Similar Metabolites Formed from β-Carotene by Human Gastric-Mucosal Homogenates, Lipoxygenase, or Linoleic-Acid Hydroperoxide

To determine the basis for the formation of excentric cleavage products of β-carotene (β-C) after incubation with human gastric mucosal homogenates, we have studied the effect of lipoxygenase in β-C metabolism. β-C was incubated with human gastric mucosal homogenates, soybean lipoxygenase with linoleic acid, or the lipoxygenase primary product, 13( S)-hydroperoxy- cis,trans-9,11-octadecadienoic acid (13-LOOH).
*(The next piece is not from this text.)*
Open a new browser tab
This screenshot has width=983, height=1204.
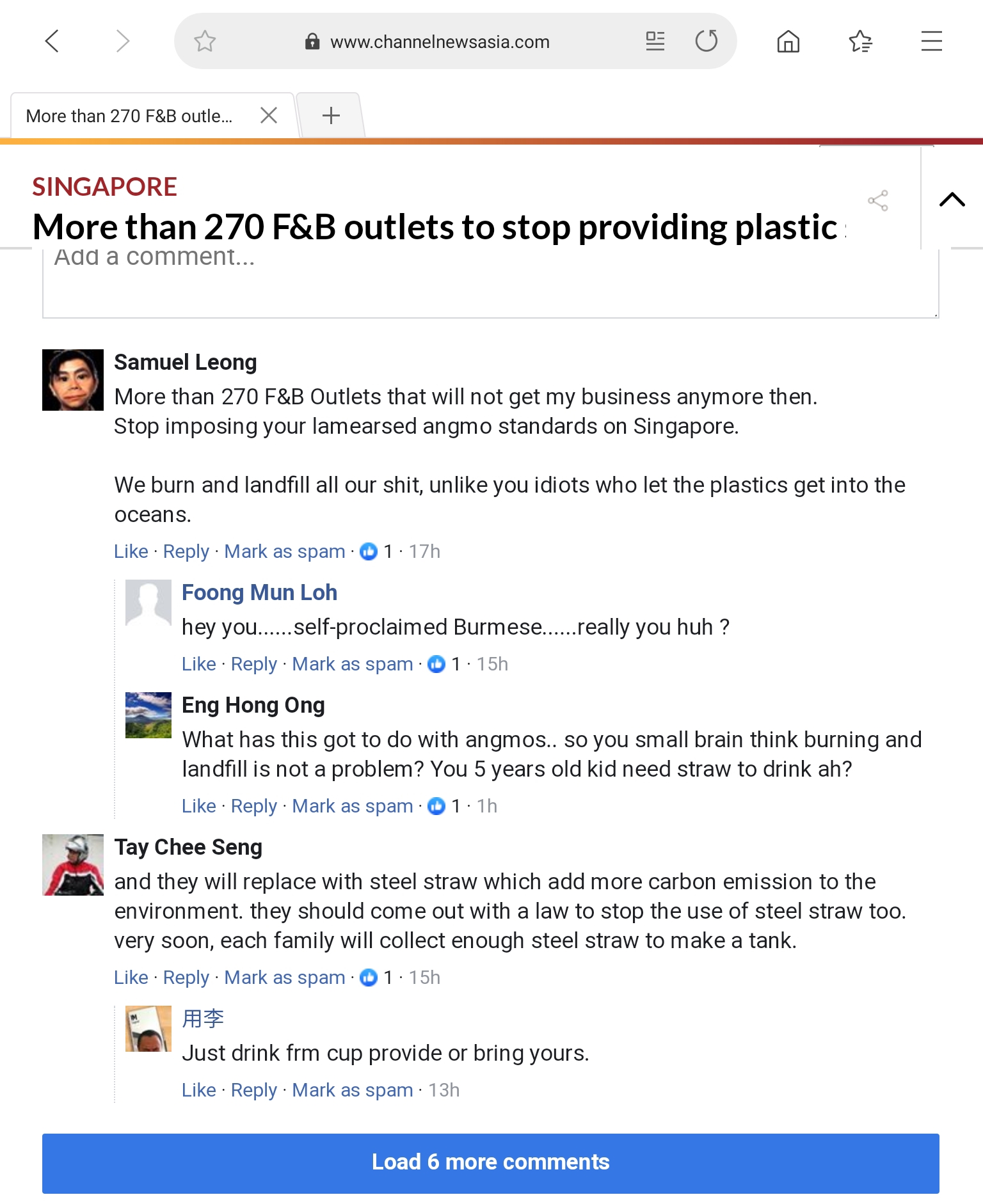[331, 116]
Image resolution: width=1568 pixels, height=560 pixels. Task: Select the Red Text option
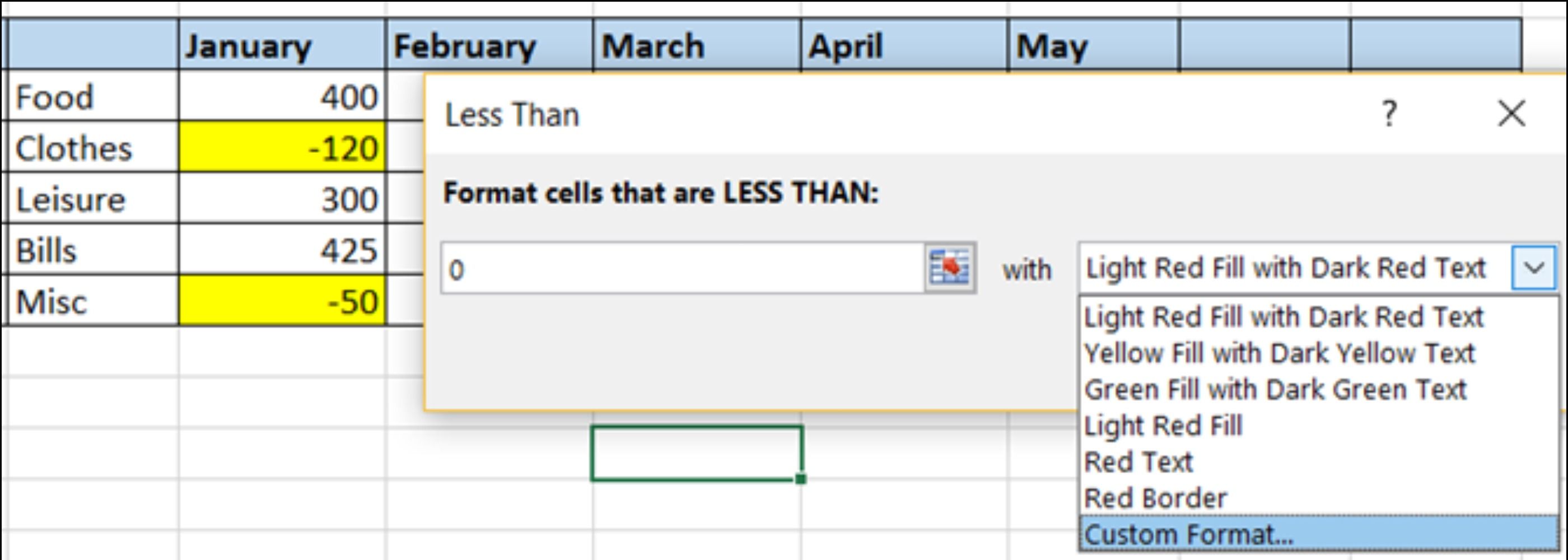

The β-C-metabolites, β-apo-14′, -12′, -10′, and -8′-carotenals, β-apo-13-carotenone, retinoic acid, and retinal were detected and quantified by HPLC after a 30-min incubation with 1.8 μM β-C. The products from the lipoxygenase plus linoleic acid incubation and from the lipoxygenase primary product, 13-LOOH, with β-C were exactly the same as the products from a human gastric mucosal homogenate incubation. Significantly larger amounts of the same β-C metabolites were formed when β-C was incubated with gastric mucosal homogenates and lipoxygenase together. Furthermore, nordihydroguaiaretic acid (NDGA), a specific lipoxygenase inhibitor, was found to significantly inhibit the formation of β-apo-carotenoids and retinoids produced by gastric mucosal homogenates incubated with β-C. The similarity of the β-C metabolites when β-C was incubated with human gastric mucosal homogenate, lipoxygenase plus linoleic acid, or 13-LOOH and the inhibition of β-C metabolite production by NDGA in gastric tissue incubation with β-C suggest that lipoxygenase is involved in β-C metabolism in gastric mucosa. The activity of 13-LOOH in our hands would indicate that an enzyme-linked process is occurring in gastric tissue producing fatty acid hydroperoxides, and that the hydroperoxide, or a radical species derived from it, is able to carry out the oxidation of β-C independently of the enzyme.